During acute stress (e.g., early iPSC reprogramming days 1‑3), a transient autophagy burst produces a pulse of acetyl‑CoA and NAD+ that transiently opens chromatin at pluripotency loci, facilitating Sox2‑driven mTOR downregulation and metabolic shift to glycolysis [8][9]. If autophagy persists beyond this window, sustained metabolite export leads to chronic histone hyper‑acetylation and aberrant expression of differentiation‑suppressing genes, ultimately reducing reprogramming efficiency—a prediction supported by the loss of efficiency when Atg5/7/3 are deficient or when autophagy is prolonged [9].

In neurodegeneration, chronic ER‑stress or inflammatory signaling upregulates OPTN and SEC62 receptors, driving selective ER‑phagy and mitochondrial turnover [3][4]. The resulting metabolite surplus may aberrantly activate HDAC inhibitors or sirtuins, shifting the balance toward a pro‑survival but epigenetically locked state that impairs neuronal plasticity and promotes α‑synuclein accumulation when the triage system fails [5][6][7]. Conversely, boosting NAD+ salvage (e.g., with NR) should counteract deleterious succinate‑mediated inhibition of TET enzymes, restoring DNA demethylation and improving autophagy‑dependent clearance.

Testable predictions:

1. Pharmacological blockade of lysosomal citrate export (SLC25A1) will diminish acetyl‑CoA‑dependent histone H3K27ac at pluripotency promoters during day 2 of iPSC reprogramming, reducing colony formation without affecting bulk autophagy flux.
2. In microglia‑neuron cocycles, overexpression of the succinate transporter SLC13A5 will increase nuclear succinate levels, inhibit KDM5 histone demethylases, and exacerbate α‑synuclein‑induced toxicity; rescuing with cell‑permeable α‑ketoglutarate should reverse this effect.
3. NAD+ augmentation will normalize histone acetylation patterns in neurons subjected to chronic tunicamycin‑induced ER stress, decreasing p62‑positive aggregates and improving survival, an effect blocked by lysosomal NAD+ transporter (SLC25A51) knockdown.

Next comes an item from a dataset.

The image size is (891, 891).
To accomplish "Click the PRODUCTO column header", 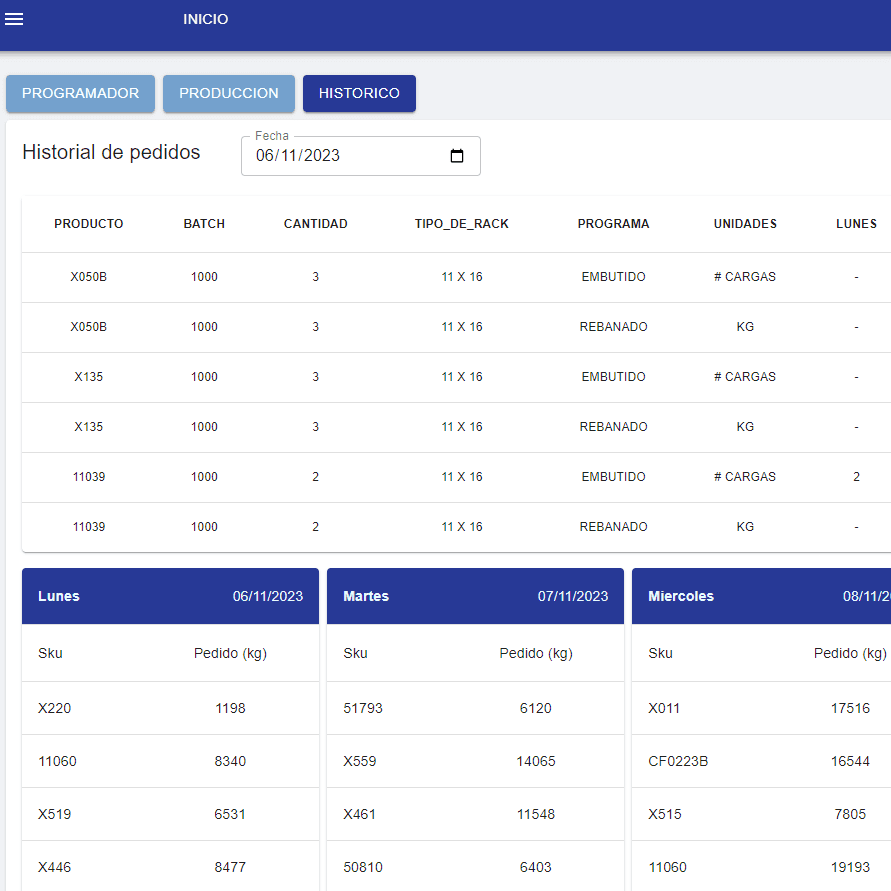I will [x=89, y=224].
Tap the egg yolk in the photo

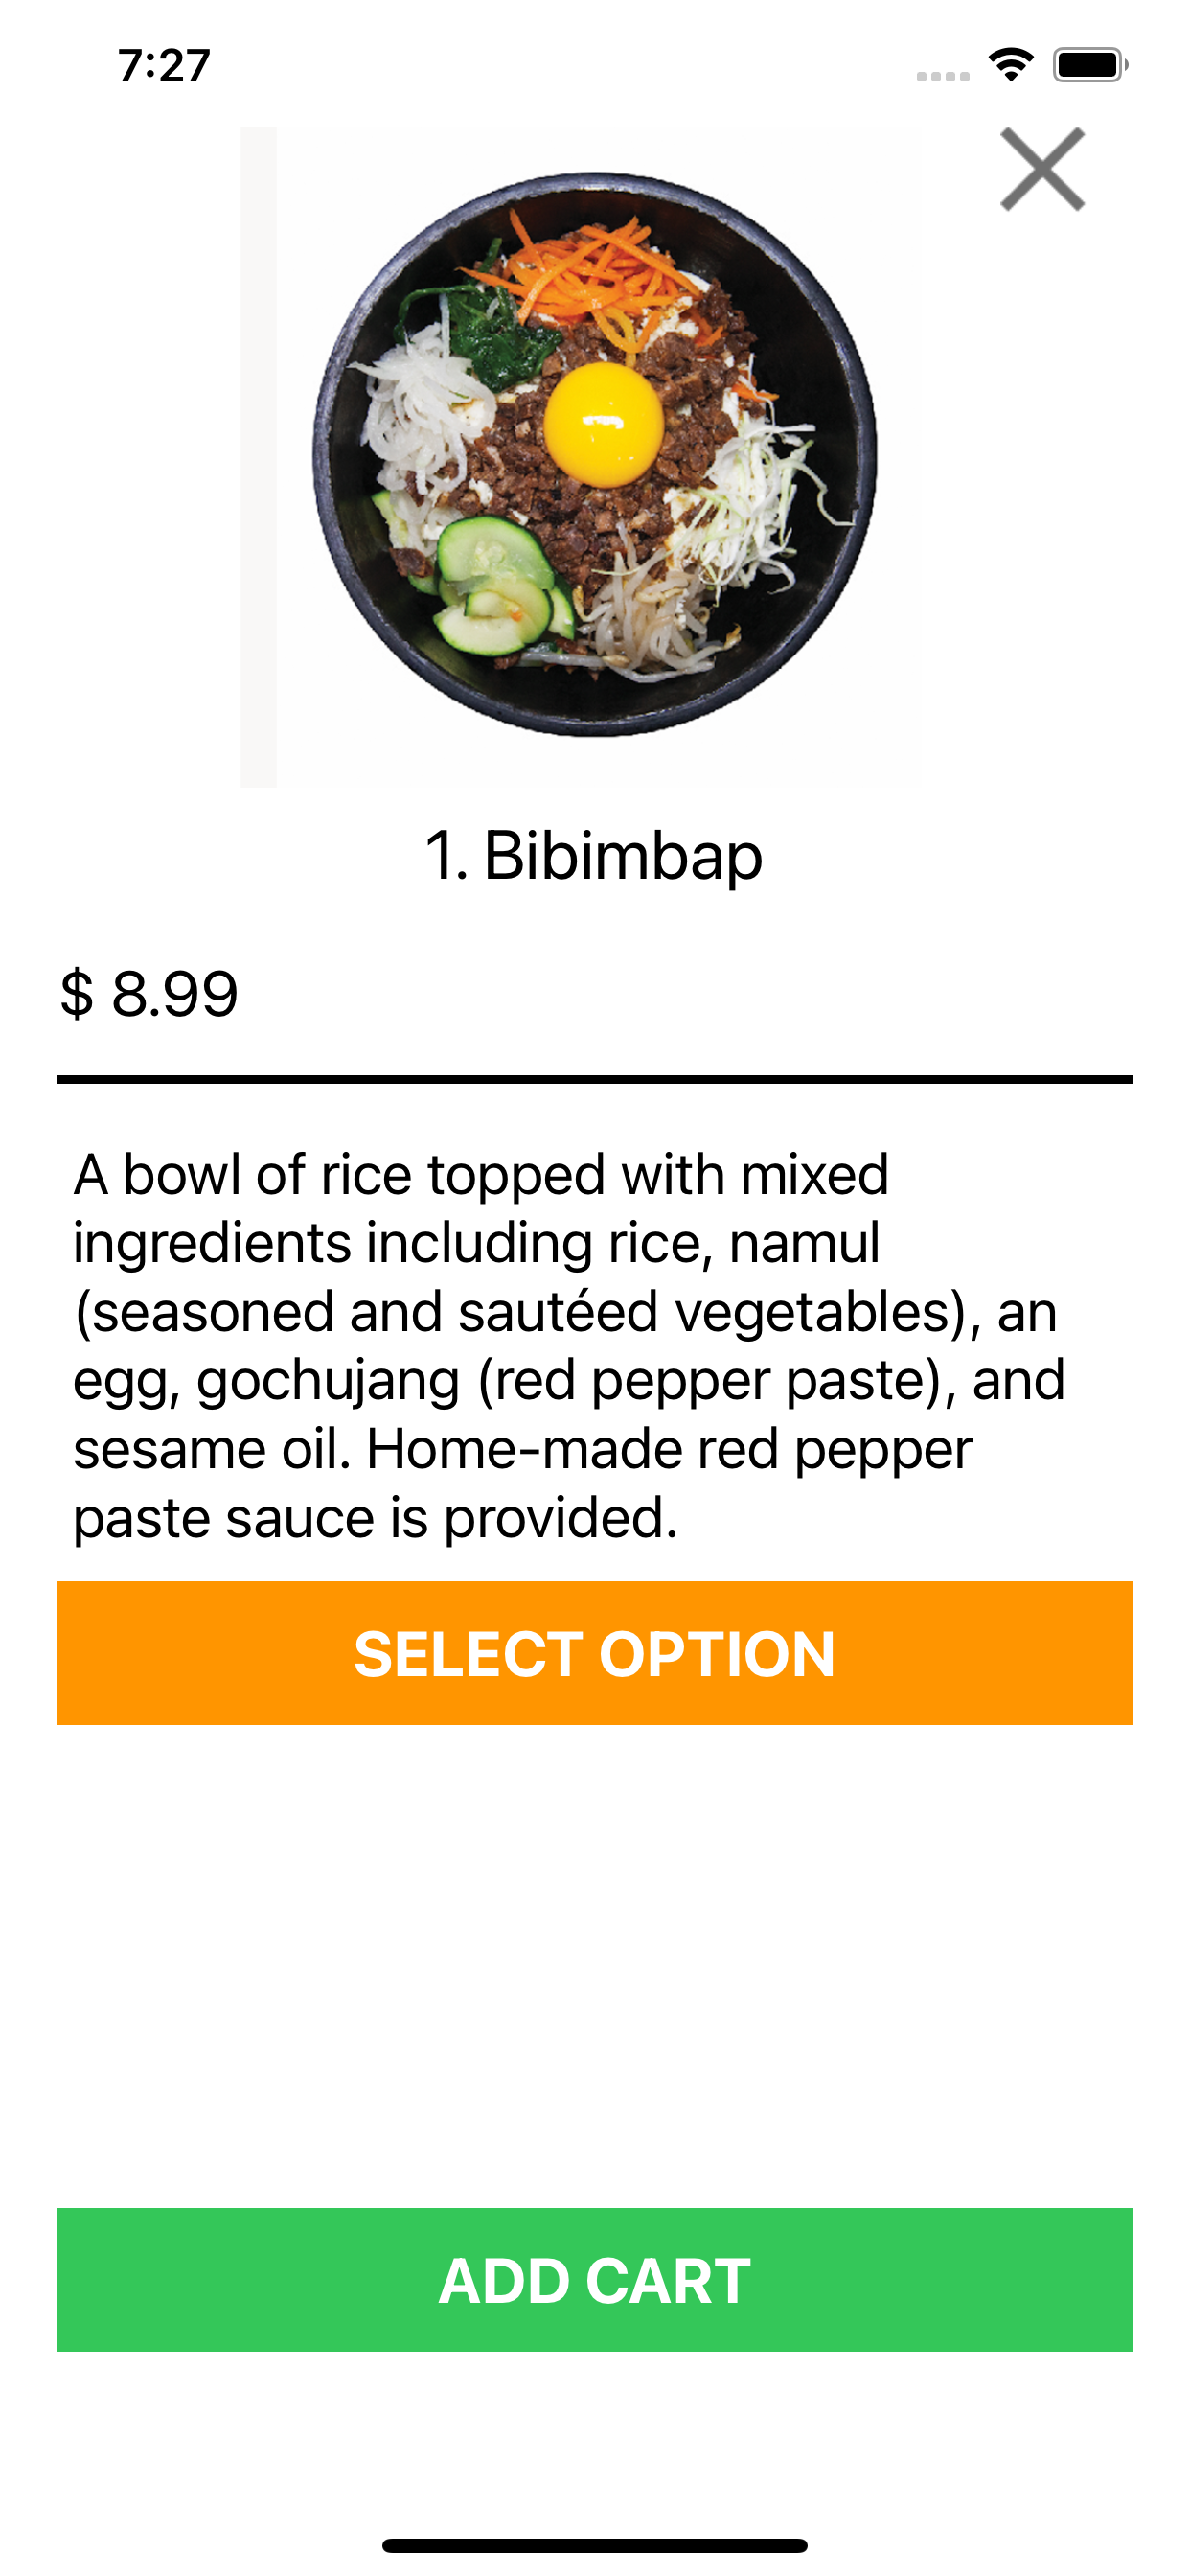point(603,424)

These experiments directly link autophagy‑mediated metabolite trafficking to epigenetic remodeling, extending the siege‑rationing concept from mere catabolism to active instructional signaling. If metabolite flux fails to correlate with predicted epigenetic and phenotypic outcomes, the hypothesis would be falsified, prompting a reassessment of autophagy’s role as a passive recycling pathway versus an active metabolic‑epigenetic regulator in stressed cells.